Complete the following.
a – Answer these questions from the running blog post, giving each answer on its own line with the matching mark.
(i) About how many days did the writer spend in Australia?
(ii) In which airport did the writer land at 7am that Monday?
(iii) Which foot has had chronic soreness since the event?
b – Reproduce word for word the portion of the running blog post between "Posted May 24, 2020" and "this post outlines.", inclusive.
c – Write the next part of the running blog post, picking up after its final sentence.

Posted May 24, 2020

The Great Running Experiment

Last July I spent about 11 days in Australia, which was a fantastic experience overall, however on my trip back home I experienced a few travel woes. Essentially, I wound up making a broken field sprint through the Sydney airport to make my connecting flight from Melbourne to Vancouver, as this post outlines.

Now whether it was the sudden onset of a jacked 240 lb Canuck sprinting for the first time in years, the following 14 hours on a plane while being unable to stretch or walk out the leg, or the fact that there weren’t any bars open in the Vancouver airport that Monday at 7am when I landed to douse the foot with sweet sweet bourbon, since that event I’ve had some chronic soreness in my right foot. I’ve met with orthopedic surgeons, chiropractors, physiotherapists, witch doctors, shaman priestesses, and even an old guy in a back alley who was collecting dandellions. Everyone gave their clinical insights and recommended treatments, but still it remains.

Entries supplied.
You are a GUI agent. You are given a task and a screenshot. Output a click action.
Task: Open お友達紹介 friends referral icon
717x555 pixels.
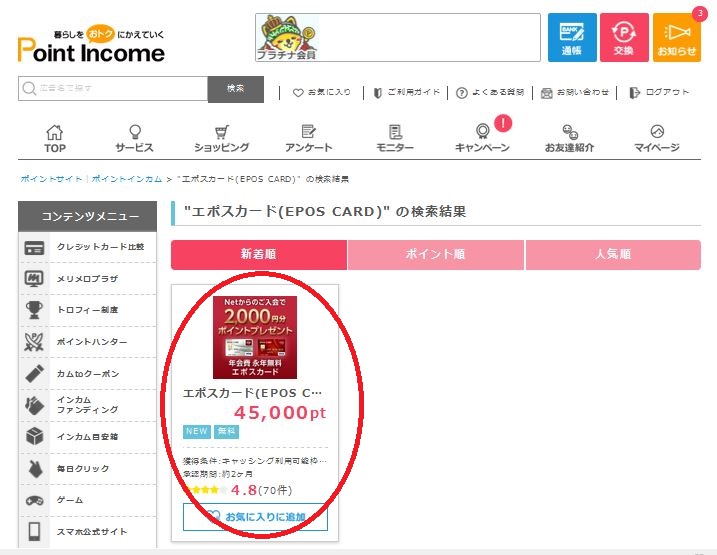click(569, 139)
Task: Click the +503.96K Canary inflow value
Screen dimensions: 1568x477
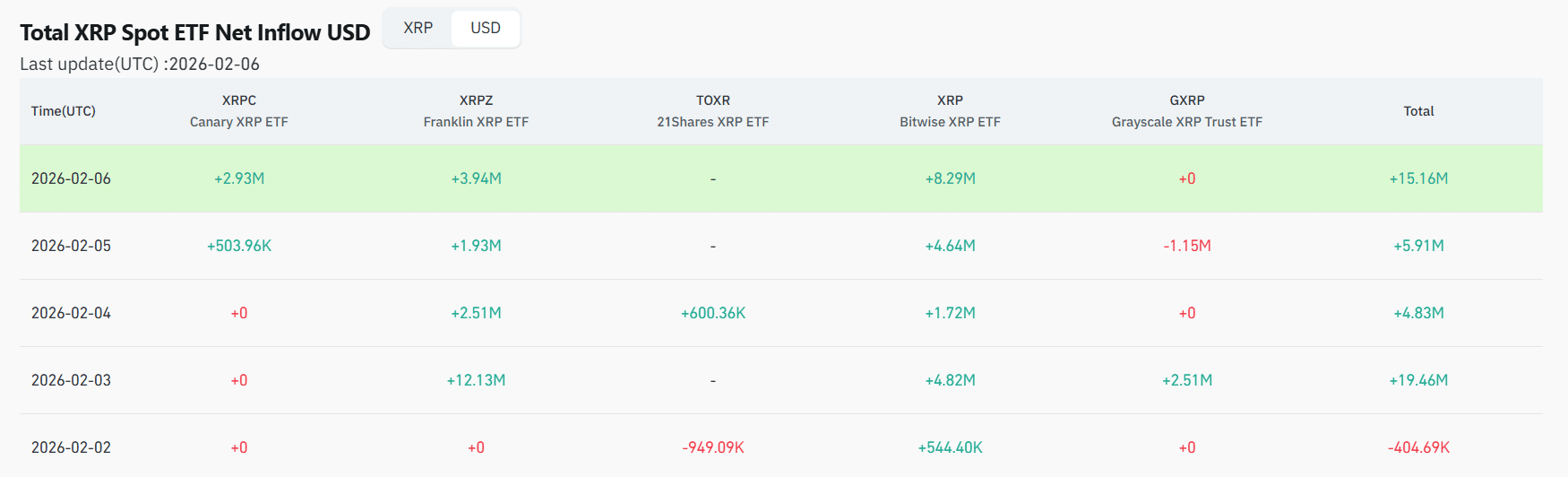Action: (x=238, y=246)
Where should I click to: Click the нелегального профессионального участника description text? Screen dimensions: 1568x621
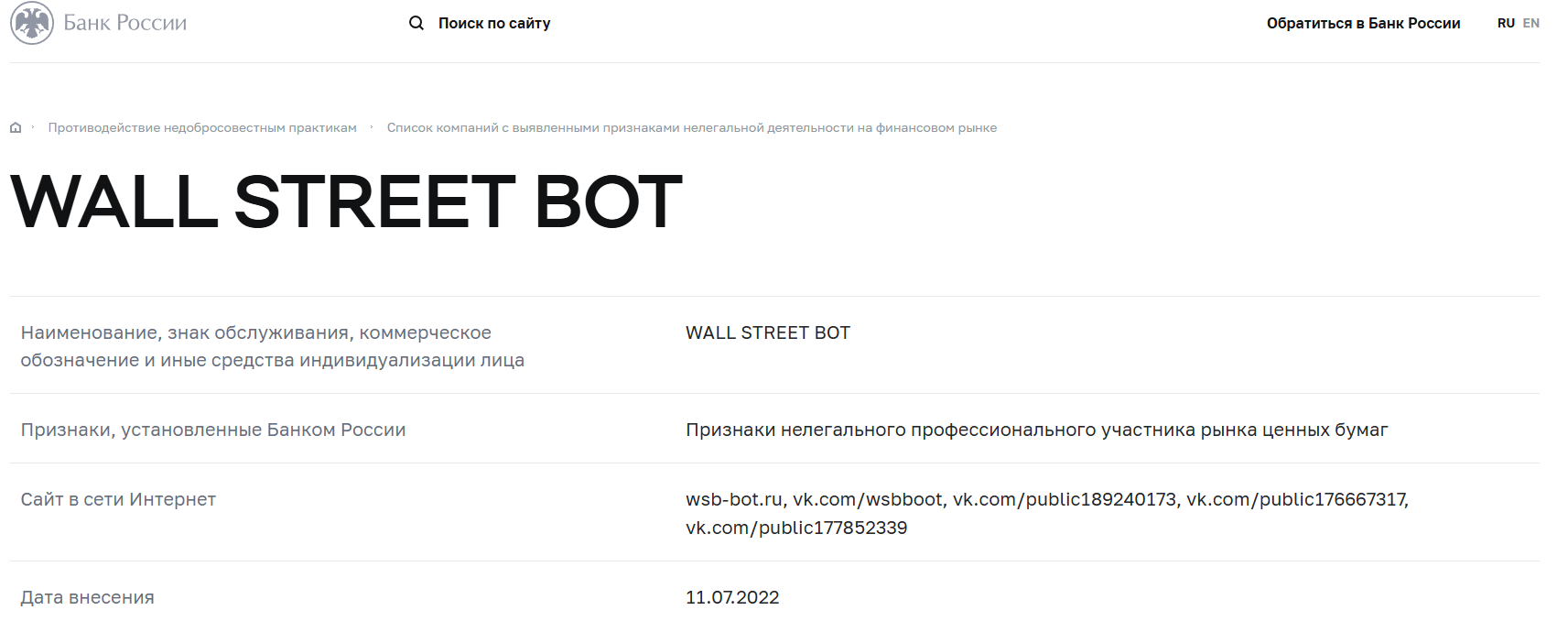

Answer section.
a –
(i) About 11 days.
(ii) The Vancouver airport.
(iii) The right foot.

b –
Posted May 24, 2020

The Great Running Experiment

Last July I spent about 11 days in Australia, which was a fantastic experience overall, however on my trip back home I experienced a few travel woes. Essentially, I wound up making a broken field sprint through the Sydney airport to make my connecting flight from Melbourne to Vancouver, as this post outlines.

c –
Now it’s nothing major, more of a mild annoyance that pokes it’s head up like a gnarly whack-a-mole when ever I get out of bed or start walking after sitting for a while. It goes away in about 10-15 steps, and hasn’t affected my workouts much, and if I was to rate it on a scale of 1 to 10, where 1 is “what is that? Feels weird,” and 10 is having my foot gnawed on by a grizzly, while also being on fire, and the grizzly is on fire, and everything is on fire, I’d say it’s a solid 2 or 3.

The last 2 months have allowed me to be on my feet considerably less than in the previous year, so the amount of rest I’ve had should have been sufficient to see proper recovery. Nope. I’ve done eccentric loading protocols, dorsiflexion protocols, hip mobility work, rolled the plantar fascia, trigger pointed, shockwaved, dry needled, and epson salt bathed, to no avail, so now it’s time for something a bit more experimental.

Sometimes tissues just need to be loaded and go through an adaptation to stress to see improvement. We see this with chronic tendinopathy all the time, and also it’s how muscles see hypertrophy and recover from injury, while also getting jacked and awesome in non-injured states. Tissue adaptations are simply a continuum from injured to elite performance. The only difference is the level of stress, volume, velocity, and recovery needs at each stage, so manipulating those variables usually produces the results you’re after, as long as you’re paying attention to progressions and not going to crazy with things too soon.

So as a result of this, I’ve decided to experiment with myself and do a running program to load the foot to kind of force some adaptation in it with stress that it hasn’t been used to in a while. I’ll preface by saying choosing to run is like choosing to have a facial with a garden rake, or like being slowly flayed, Ramsay Bolton style from Game of Thrones, but that’s where we’re at in this quarantine world.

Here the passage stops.